What you have to do ▸ All lines after the one containing "Select column A header", together with that line itself, should be written out exactly, down to the last line of the entries below.

──────── Given records

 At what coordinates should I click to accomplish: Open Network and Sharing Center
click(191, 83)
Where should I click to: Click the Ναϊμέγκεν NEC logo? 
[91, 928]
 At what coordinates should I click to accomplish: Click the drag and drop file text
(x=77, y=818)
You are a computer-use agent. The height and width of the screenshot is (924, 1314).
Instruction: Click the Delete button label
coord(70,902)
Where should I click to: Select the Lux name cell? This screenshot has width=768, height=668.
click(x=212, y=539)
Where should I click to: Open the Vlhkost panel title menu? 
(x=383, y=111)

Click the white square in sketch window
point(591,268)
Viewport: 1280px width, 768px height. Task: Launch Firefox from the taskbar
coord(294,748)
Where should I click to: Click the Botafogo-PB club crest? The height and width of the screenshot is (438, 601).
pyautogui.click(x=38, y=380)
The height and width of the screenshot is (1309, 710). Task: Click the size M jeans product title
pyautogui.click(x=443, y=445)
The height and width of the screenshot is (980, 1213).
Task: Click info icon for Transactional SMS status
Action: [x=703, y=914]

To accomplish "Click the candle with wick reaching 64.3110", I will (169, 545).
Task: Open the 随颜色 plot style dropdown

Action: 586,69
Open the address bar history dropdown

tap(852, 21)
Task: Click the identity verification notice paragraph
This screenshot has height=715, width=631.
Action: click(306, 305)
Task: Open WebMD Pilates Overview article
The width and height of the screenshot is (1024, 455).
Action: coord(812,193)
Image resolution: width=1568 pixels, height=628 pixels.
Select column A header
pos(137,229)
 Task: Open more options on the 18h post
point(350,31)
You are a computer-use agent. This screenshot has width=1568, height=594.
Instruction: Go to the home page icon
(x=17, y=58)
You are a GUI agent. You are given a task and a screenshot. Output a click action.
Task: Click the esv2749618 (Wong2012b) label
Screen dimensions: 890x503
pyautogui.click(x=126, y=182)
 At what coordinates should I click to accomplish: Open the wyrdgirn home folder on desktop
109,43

────────────────

Answer to this problem ▸
Select column A header
pos(137,229)
 Task: Open more options on the 18h post
point(350,31)
You are a computer-use agent. This screenshot has width=1568, height=594.
Instruction: Go to the home page icon
(x=17, y=58)
You are a GUI agent. You are given a task and a screenshot. Output a click action.
Task: Click the esv2749618 (Wong2012b) label
Screen dimensions: 890x503
pyautogui.click(x=126, y=182)
 At what coordinates should I click to accomplish: Open the wyrdgirn home folder on desktop
109,43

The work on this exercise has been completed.